This past weekend, Phenom Hoops traveled to Greensboro, North Carolina for another phenomenal day of basketball. Our annual Phenom 150 Camps have become a regular staple in our yearly routine, especially with this spring camp, as guys try to make their last push for an invite to the prestigious NC Top 80 on March 10th. There were plenty of prospects that college coaches should be interested in, but also an abundance of guys worth tabbing for the future. This article will take a deeper look at some of my favorite standouts throughout the day.
6’3 ’22 Julius Reese Jr. (Kernersville, NC)
The freshman claimed MVP honors at camp and did so with great poise, scoring, creating, communicating, and leading by example throughout the day. Last year at this time, Reese already possessed great polish and a well-rounded skillset, but his body and overall demeanor has improved noticeably. Reese plays with confidence and understands how to dictate the offensive action without needing to break a sweat. He reliably creates for himself and others, and looks to make the right play whenever possible. We mentioned him on our roundtable discussion as one of the top freshman to watch in North Carolina and his performance at camp only continued to support that sediment.

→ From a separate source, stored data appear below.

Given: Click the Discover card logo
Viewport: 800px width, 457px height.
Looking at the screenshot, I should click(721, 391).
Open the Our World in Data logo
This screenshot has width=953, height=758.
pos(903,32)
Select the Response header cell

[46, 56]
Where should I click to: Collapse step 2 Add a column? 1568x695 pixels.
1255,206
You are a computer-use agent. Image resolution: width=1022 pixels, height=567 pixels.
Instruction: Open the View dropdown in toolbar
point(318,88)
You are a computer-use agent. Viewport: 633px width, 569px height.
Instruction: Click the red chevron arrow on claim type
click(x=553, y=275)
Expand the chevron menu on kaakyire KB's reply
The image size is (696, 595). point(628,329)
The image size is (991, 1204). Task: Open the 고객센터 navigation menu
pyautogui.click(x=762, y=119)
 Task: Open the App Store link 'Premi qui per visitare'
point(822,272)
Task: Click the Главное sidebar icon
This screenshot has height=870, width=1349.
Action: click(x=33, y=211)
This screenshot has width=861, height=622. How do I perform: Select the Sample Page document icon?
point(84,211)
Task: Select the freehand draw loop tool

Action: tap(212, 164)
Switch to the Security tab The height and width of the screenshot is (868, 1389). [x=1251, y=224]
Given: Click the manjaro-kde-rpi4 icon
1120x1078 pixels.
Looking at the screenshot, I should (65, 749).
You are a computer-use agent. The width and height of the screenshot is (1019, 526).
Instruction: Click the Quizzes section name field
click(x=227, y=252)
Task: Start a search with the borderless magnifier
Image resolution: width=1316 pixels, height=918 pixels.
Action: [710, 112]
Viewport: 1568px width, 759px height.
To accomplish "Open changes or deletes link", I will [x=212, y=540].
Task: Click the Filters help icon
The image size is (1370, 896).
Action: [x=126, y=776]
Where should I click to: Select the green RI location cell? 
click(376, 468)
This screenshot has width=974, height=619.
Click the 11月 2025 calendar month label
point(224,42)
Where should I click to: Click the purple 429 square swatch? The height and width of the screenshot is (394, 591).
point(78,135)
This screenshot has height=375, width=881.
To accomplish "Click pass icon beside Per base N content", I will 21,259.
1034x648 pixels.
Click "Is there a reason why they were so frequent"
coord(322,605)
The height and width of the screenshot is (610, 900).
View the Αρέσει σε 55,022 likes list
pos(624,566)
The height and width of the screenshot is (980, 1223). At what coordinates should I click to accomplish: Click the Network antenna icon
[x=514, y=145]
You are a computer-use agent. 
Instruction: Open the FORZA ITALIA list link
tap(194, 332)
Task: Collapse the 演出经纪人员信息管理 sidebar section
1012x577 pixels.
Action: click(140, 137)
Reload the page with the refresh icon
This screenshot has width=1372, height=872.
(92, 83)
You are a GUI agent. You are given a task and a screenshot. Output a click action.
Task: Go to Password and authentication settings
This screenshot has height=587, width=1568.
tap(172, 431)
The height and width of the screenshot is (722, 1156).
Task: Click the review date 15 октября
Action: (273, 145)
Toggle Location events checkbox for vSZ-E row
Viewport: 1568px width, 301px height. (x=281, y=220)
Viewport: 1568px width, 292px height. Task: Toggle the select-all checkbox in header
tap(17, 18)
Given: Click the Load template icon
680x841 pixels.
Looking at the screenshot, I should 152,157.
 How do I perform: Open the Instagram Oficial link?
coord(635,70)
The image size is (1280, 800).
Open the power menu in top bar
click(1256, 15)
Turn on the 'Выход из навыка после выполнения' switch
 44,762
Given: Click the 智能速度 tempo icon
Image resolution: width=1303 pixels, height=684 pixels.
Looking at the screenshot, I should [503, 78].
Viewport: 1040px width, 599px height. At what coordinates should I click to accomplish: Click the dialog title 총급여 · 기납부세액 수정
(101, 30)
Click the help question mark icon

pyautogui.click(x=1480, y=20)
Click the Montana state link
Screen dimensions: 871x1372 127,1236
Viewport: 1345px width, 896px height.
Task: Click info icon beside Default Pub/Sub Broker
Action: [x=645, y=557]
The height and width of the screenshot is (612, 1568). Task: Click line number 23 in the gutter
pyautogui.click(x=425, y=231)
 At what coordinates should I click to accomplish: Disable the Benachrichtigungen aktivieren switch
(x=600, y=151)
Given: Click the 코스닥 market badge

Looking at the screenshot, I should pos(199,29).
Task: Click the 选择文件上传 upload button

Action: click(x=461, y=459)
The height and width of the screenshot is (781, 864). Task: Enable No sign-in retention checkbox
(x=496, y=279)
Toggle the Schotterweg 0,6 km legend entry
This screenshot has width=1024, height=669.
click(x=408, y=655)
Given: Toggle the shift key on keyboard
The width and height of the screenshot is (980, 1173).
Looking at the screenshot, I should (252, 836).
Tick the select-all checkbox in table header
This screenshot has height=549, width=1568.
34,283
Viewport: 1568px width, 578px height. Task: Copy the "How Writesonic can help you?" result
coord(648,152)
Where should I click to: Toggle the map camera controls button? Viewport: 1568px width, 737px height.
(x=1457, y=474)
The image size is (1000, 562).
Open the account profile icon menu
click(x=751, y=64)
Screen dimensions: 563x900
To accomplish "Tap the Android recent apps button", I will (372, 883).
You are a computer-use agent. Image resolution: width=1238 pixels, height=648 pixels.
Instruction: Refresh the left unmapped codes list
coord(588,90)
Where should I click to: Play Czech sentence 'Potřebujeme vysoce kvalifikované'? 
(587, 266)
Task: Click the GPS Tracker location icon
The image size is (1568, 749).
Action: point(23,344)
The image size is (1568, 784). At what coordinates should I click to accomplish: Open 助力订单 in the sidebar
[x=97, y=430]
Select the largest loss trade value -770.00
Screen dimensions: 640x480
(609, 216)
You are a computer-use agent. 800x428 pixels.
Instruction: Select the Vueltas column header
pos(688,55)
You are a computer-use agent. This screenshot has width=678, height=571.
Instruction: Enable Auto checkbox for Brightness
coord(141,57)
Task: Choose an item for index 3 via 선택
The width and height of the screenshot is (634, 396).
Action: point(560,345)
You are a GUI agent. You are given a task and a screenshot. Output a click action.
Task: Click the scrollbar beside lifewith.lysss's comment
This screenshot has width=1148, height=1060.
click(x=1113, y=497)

6’3 ’22 Nolan Hodge (Greensboro, NC)
Unlike most of these prospects, we’ve actually seen Hodge outside of our camps and events since he was in fifth and sixth grade, before basketball was his primary focus. He’s always possessed an incredibly natural feel for the game, which has paired nicely with his constantly improving frame. Hodge is so smooth with the ball in his hands, playing intelligent, under control, and looking to set up others whenever possible. He understands the game extremely well, but just lacks the necessary physical strength to dominate his assignment right now. That being said, Hodge is already an incredibly efficient playmaker and perimeter shooter that is truly only beginning to scratch the surface of his long-term potential. He is a likely candidate to start trending upward over the next calendar year or so.
5’8 ’22 Quentin Rice (Morganton, NC)
Arguably the most exciting prospect on display was Rice, a somewhat small, yet muscular point guard prospect with a lot of clear two-way talent. It’s crazy to think that he saw limited minutes at Freedom, since he would’ve likely started at a wide variety of programs across the state. Rice is very quick with the ball in his hands and does a phenomenal job of creating for others. He showed the ability to effectively score the ball on all three levels and consistently broke down his assignment by utilizing his tight handle. Rice’s defensive commitment and overall motor stood out noticeably throughout the day, as he didn’t take a single possession off during camp. The sharp, high IQ point guard is already stationed at one of the top programs in the state, so it’s likely that we’ll hear his name emerge sooner than later.
6’2 ’19 Trevon Bell (Fayetteville, NC)
In terms of unsigned seniors, Bell was atop the list of guys worth noting, considering he should absolutely be looked at as a scholarship-worthy prospect. Bell is long, athletic wing prospect that provides a strong two-way presence to his team. He’s able to reliably score, create, and defend without stepping out of his comfort zone. Bell utilizes his length and motor exceptionally well when defending and fighting for extra possessions on the glass. He’s an underrated passer that is capable of making excellent reads with the ball in his hands. Bell typically looks to get downhill and attack the basket or pull-up from midrange, but he also showcased the ability to knock down three-pointers during his time at camp. It’s pretty surprising that Bell doesn’t have more action in his recruitment, but that should likely change before his high school career concludes.
6’4 ’19 Colin Radcliffe (Richlands, NC)
Though somewhat reserved, Radcliffe was among the most electric all-around prospects in the gym on Sunday. He possesses a terrific blend of size, shooting, athleticism, and creation skills, which simply made him a matchup problem for anyone in his path. Radcliffe plays well above the rim and absorbs contact quite well when working around the basket. He rebounds the ball at a strong level for his position and looks to compete on every single possession. Radcliffe has virtually no holes within his skillset, which makes his lack of recruitment somewhat perplexing, but he’s definitely a scholarship-worthy unsigned senior that coaches should take an extra look at.